— TASK TO CARRY OUT —
Skip the pictures and write out, word for word, the lines below from the one with "Task: Click the 显示客户资料 button" through the one with "Viewport: 1077px width, 631px", inclusive.

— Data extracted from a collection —
::::::::

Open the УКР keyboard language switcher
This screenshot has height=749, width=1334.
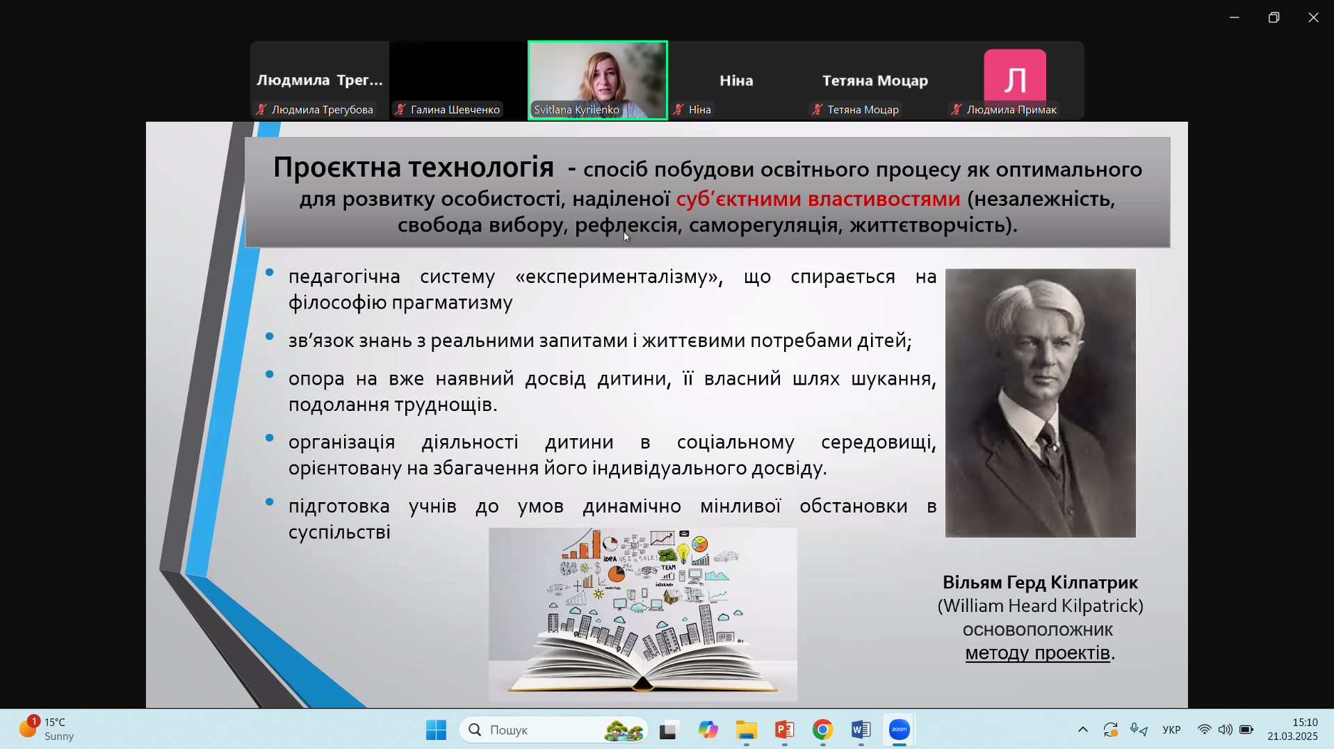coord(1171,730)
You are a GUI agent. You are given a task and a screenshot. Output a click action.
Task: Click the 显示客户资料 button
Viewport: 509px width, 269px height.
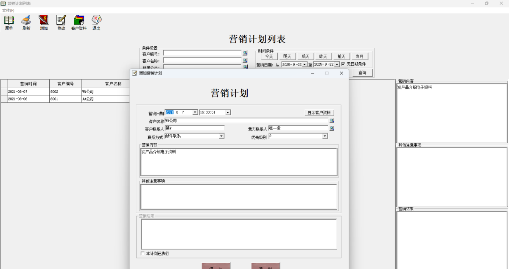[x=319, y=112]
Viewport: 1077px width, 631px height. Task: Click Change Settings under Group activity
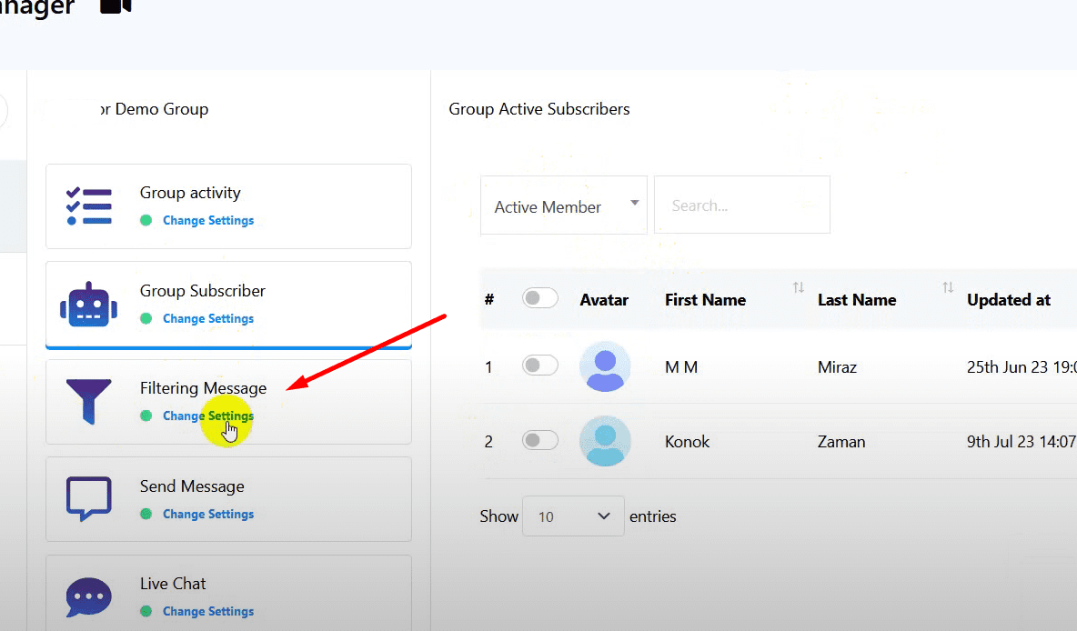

::::::::

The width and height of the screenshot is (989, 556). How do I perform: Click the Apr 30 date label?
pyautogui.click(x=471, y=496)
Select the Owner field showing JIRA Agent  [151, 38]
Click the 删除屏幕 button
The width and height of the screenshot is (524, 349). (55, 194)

::::::::

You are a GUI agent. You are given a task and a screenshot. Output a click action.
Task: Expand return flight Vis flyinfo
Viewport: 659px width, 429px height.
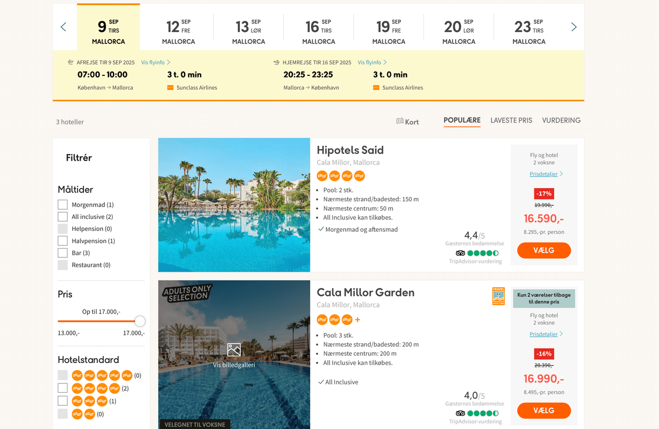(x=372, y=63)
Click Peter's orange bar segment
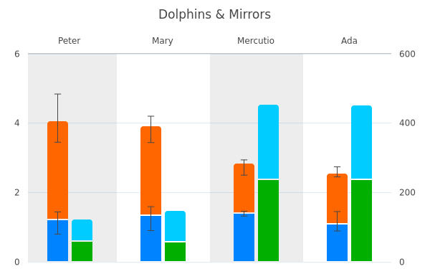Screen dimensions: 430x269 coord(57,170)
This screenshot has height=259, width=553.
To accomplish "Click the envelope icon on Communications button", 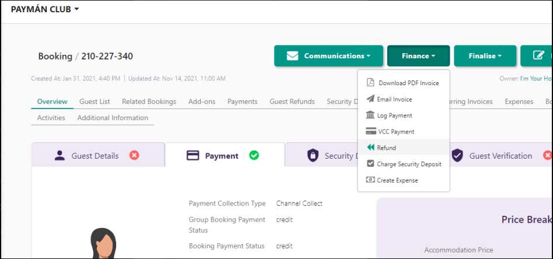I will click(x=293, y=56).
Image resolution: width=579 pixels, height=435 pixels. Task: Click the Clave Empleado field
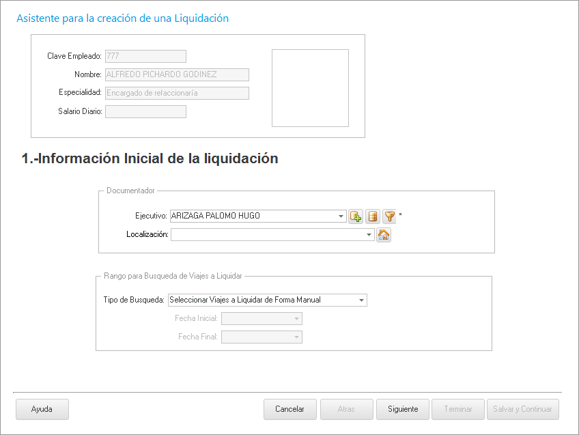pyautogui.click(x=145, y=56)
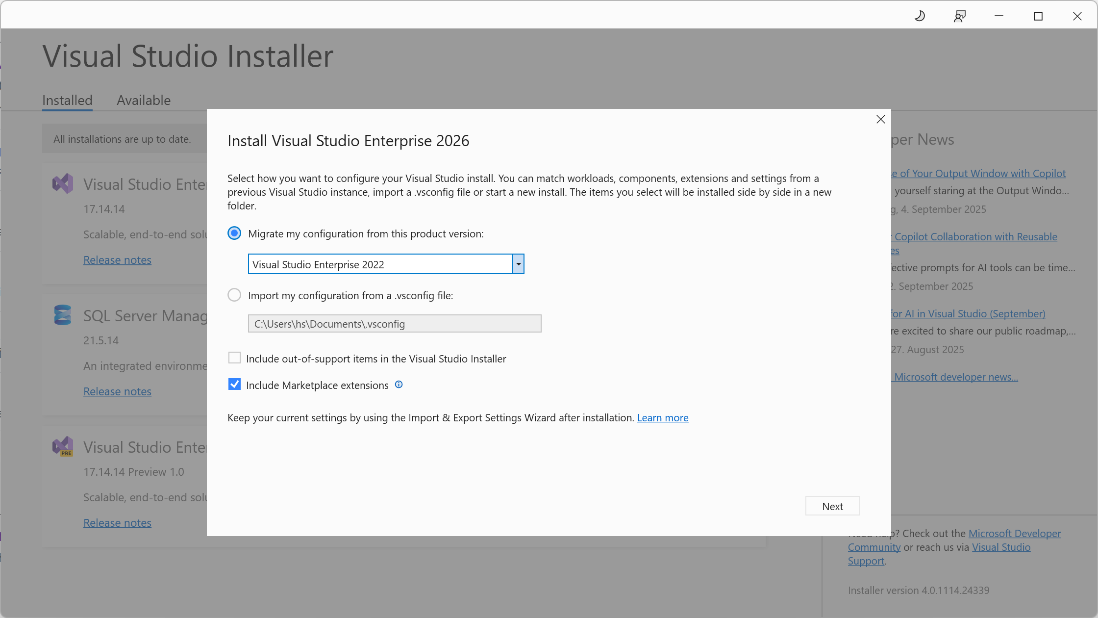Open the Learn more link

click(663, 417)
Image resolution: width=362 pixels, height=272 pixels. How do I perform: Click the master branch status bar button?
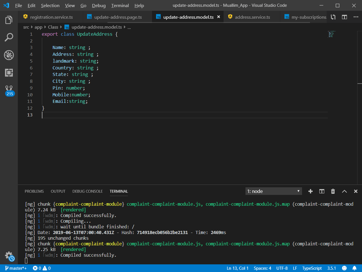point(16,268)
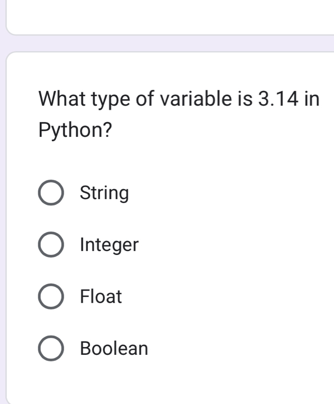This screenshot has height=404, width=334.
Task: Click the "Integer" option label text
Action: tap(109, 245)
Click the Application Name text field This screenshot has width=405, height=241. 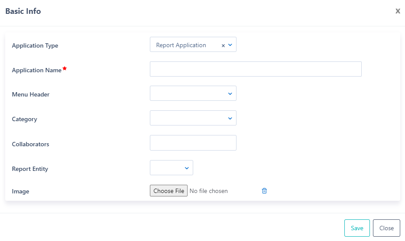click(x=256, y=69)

::::::::

— RESPONSE BELOW —
Task: Click the 显示客户资料 button
Viewport: 509px width, 269px height.
[x=319, y=112]
Viewport: 1077px width, 631px height. Task: Click Change Settings under Group activity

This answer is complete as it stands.